Nonostante questa breve parentesi è utile ricordare che in molti articoli ho avuto modo di parlare e argomentare attorno al grande e articolato tema alimentare, sottolineando come esso sia stato multiforme non solo in merito alla nascita e diffusione di mode diverse, ma anche (aspetto ben più importante!) nell'introduzione di alimenti che prima erano considerati "estranei". Il Quattrocento, per esempio, vede l'ingresso del riso, soprattutto nelle pratiche agricole del Nord; altro esempio può essere fornito dall'inizio dell'impiego nelle diverse cucine della fascia alpina del grano saraceno, materia prima che ora appare fortemente legata a quei territori. Gli esempi forniti sono solo la punta di una grande montagna costituita da innumerevoli alimenti che sono tuttora indissolubilmente legati ai nostri ricordi e al concetto che abbiamo di: tradizione e identità.

Consegna
Ripeti per intero, parola per parola, il brano sopra sugli alimenti introdotti nella cucina italiana.

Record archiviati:
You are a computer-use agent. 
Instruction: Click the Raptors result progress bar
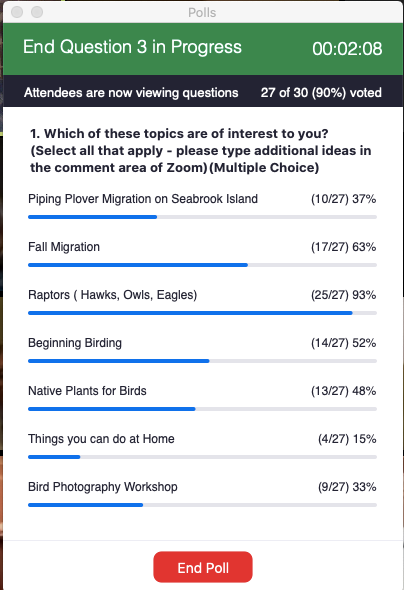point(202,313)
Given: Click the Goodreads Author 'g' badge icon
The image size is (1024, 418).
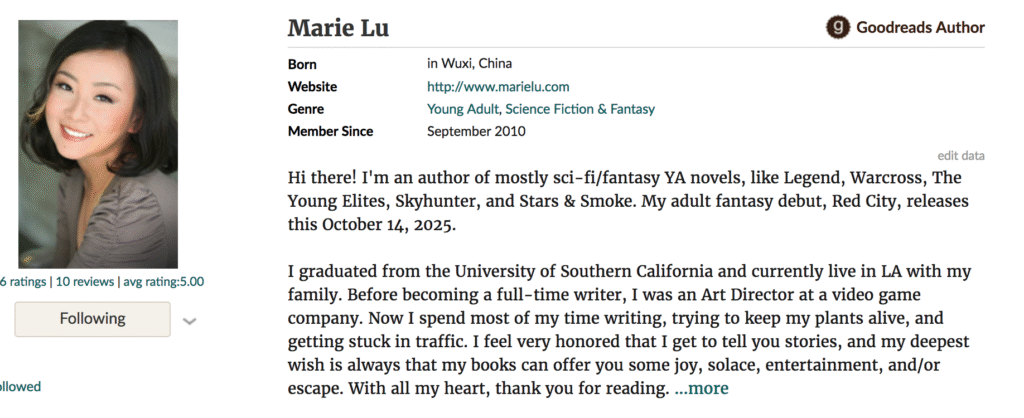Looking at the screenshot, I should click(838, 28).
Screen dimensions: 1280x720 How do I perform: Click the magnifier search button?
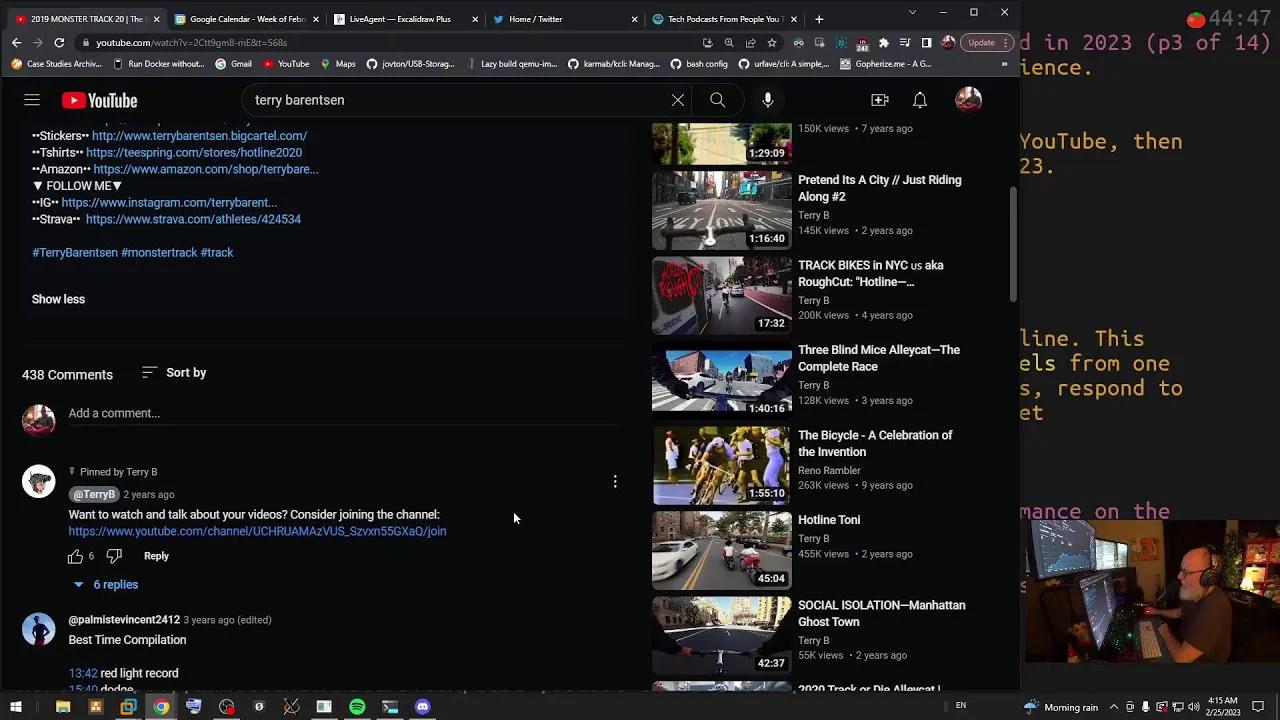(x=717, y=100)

Soluzione
Nonostante questa breve parentesi è utile ricordare che in molti articoli ho avuto modo di parlare e argomentare attorno al grande e articolato tema alimentare, sottolineando come esso sia stato multiforme non solo in merito alla nascita e diffusione di mode diverse, ma anche (aspetto ben più importante!) nell'introduzione di alimenti che prima erano considerati "estranei". Il Quattrocento, per esempio, vede l'ingresso del riso, soprattutto nelle pratiche agricole del Nord; altro esempio può essere fornito dall'inizio dell'impiego nelle diverse cucine della fascia alpina del grano saraceno, materia prima che ora appare fortemente legata a quei territori. Gli esempi forniti sono solo la punta di una grande montagna costituita da innumerevoli alimenti che sono tuttora indissolubilmente legati ai nostri ricordi e al concetto che abbiamo di: tradizione e identità.